Netanyahu trionfa in Israele, quinto mandato da premier

Benyamin Netanyahu festeggia il trionfo elettorale con la moglie.
Benyamin Netanyahu festeggia il trionfo elettorale con la moglie. (ANSA)

TEL AVIV. – Benyamin Netanyahu trionfa in Israele, corre verso lo storico quinto mandato da premier e spazza via anche il buon successo di Benny Gantz. Alla coalizione di destra guidata dal primo ministro e leader del Likud è andato il maggior numero di seggi: 65 su 120 alla Knesset, contro i 55 di quella avversaria. Subito dagli Usa sono arrivate le congratulazioni di Trump, suo grande sponsor, che ha esultato per la vittoria di “un grande alleato e un grande amico” in grado, secondo il capo della Casa Bianca, di portare la pace nella tormentata regione mediorientale. Ma anche la bocciatura palestinese non si è fatta attendere: “Israele ha scelto un parlamento di destra e razzista”.

La prossima settimana il presidente Reuven Rivlin avvierà le consultazioni con i partiti e affiderà l’incarico di formare il nuovo governo a Netanyahu. Sarà la quinta volta: un vero e proprio record di longevità politica in Israele, superiore perfino a quella del fondatore dello Stato, David Ben Gurion.

L’esito del voto è stato incerto fino all’ultimo come mai negli ultimi 23 anni ed ha riservato non poche sorprese. Le più eclatanti sono state il crollo dei laburisti di Avi Gabbai – cannibalizzati dal partito centrista ‘Blu-Bianco’ di Gantz -, le difficoltà dei piccoli partiti di destra (come ‘Nuova Destra’ dell’attuale ministro Naftali Bennett), l’esclusione dalla Knesset di formazioni ritenute alla vigilia vincenti ed anche una forte contrazione del voto arabo.

Nonostante qualche aggiustamento possa giungere dallo scrutinio del voto dei soldati, il quadro complessivo è oramai delineato: fino al 2023, Israele sarà governato di nuovo da una coalizione di destra. Netanyahu ha promesso di formare “rapidamente” il governo e ha fatto sapere di aver già incassato il via libera da molti dei partiti della sua prossima coalizione.

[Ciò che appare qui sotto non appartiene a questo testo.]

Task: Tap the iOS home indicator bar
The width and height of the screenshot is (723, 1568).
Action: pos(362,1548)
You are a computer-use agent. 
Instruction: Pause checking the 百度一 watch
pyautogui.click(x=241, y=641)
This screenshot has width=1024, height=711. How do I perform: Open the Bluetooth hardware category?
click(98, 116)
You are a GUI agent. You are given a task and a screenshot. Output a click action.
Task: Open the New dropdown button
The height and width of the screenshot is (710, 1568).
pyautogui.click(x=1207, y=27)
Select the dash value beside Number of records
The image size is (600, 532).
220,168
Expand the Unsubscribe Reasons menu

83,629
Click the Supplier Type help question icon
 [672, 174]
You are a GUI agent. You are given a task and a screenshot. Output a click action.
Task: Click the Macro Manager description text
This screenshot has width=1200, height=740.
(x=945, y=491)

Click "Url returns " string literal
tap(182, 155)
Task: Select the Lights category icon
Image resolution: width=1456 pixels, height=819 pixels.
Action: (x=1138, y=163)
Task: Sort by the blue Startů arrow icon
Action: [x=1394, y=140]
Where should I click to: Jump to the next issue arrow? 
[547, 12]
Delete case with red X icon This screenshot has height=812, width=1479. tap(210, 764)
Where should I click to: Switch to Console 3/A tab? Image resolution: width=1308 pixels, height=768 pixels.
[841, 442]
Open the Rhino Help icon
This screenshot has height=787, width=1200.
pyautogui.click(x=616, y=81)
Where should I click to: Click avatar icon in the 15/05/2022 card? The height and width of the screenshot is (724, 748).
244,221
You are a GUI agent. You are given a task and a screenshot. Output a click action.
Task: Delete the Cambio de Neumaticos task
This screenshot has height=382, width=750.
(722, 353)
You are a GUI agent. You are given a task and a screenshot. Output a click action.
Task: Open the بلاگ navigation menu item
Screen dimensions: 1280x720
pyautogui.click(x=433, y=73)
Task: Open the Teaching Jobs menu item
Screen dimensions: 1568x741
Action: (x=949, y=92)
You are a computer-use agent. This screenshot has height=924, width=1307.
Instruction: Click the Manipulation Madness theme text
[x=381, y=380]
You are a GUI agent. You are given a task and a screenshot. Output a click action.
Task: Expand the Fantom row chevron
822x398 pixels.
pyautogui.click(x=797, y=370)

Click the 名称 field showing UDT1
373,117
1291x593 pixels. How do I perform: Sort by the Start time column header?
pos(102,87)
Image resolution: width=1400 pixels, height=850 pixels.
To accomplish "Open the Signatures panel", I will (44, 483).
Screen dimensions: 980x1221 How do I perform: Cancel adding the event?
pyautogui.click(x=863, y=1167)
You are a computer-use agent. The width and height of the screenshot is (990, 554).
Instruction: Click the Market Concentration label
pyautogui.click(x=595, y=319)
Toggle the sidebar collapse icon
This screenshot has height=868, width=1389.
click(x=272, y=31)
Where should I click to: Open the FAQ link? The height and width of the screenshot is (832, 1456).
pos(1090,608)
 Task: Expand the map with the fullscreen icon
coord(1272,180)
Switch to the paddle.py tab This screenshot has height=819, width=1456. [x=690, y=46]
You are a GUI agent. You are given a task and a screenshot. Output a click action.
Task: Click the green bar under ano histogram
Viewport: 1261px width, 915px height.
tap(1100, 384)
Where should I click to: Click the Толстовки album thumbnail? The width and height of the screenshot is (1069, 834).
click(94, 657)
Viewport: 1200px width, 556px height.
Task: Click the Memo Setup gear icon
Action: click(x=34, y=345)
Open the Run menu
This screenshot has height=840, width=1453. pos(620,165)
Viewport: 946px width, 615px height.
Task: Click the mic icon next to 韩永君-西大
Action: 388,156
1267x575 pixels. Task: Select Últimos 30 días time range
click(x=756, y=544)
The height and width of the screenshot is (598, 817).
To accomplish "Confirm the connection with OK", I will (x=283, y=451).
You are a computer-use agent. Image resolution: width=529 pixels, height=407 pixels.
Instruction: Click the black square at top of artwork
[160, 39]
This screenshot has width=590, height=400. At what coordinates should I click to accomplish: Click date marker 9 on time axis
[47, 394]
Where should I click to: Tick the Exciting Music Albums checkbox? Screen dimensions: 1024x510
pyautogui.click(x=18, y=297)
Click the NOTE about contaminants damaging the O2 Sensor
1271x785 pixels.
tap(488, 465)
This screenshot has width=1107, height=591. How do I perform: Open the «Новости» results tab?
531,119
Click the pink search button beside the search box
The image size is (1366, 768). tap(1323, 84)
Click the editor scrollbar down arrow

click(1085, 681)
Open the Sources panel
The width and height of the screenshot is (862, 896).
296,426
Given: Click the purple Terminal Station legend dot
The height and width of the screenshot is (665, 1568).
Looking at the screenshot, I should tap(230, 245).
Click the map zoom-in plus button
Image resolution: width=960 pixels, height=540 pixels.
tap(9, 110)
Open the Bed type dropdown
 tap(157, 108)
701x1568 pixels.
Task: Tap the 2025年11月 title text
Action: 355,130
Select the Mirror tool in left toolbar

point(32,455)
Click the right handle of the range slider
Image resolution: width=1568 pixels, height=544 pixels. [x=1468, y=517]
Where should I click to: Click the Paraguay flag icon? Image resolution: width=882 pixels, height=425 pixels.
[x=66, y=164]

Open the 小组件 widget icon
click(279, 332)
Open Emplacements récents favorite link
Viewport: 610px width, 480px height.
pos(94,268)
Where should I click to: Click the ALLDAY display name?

Al suo fianco può contare sui religiosi di ‘Shas’ e ‘Torah Unita’, che hanno raccolto un bottino discreto, sui centristi di Moshè Kahlon (attuale ministro dell’economia) e anche su ‘Israele casa nostra’ di Avigdor Lieberman, dimessosi da ministro della Difesa del precedente governo in polemica per la posizione di Netanyahu su Gaza. A Benny Gantz e al suo partito-rivelazione ‘Blu-Bianco’ non resterà dunque che l’opposizione.

“Accettiamo la decisione del popolo e rispetteremo le scelte del presidente Rivlin” ma “la campagna non è finita. Siamo qui per aprire quella del 2020”, ha incalzato il numero due del partito Yair Lapid, ipotizzando che Netanyahu possa dimettersi nei prossimi mesi per le sue vicende giudiziarie se arriverà l’incriminazione formale per corruzione da parte dell’avvocato dello Stato Avichai Mandelblit.

“Trasformeremo la Knesset in un campo di battaglia e – ha continuato Lapid preannunciando la richiesta di una commissione parlamentare d’inchiesta sulla vicenda dei sottomarini che riguarda anche Netanyahu – renderemo dura la vita al Likud”.

Le speranze del centrosinistra sono durate fino allo spoglio dei voti reali. I primi exit poll proiettavano infatti in testa il partito di Gantz rispetto al Likud, sebbene quest’ultimo potesse contare su una coalizione più forte. Se il distacco si fosse mantenuto, Gantz – come aveva annunciato subito – avrebbe chiesto a Rivlin l’incarico per cercare una maggioranza. Così non è stato: lo spoglio successivo ha consegnato un quadro di esatta parità tra i due partiti maggiori (35 seggi a testa), mentre ben più consistente si è rivelata la forbice tra le coalizioni: dieci seggi, un’enormità per chi come Netanyahu ha dimostrato di saper governare anche con uno solo di vantaggio.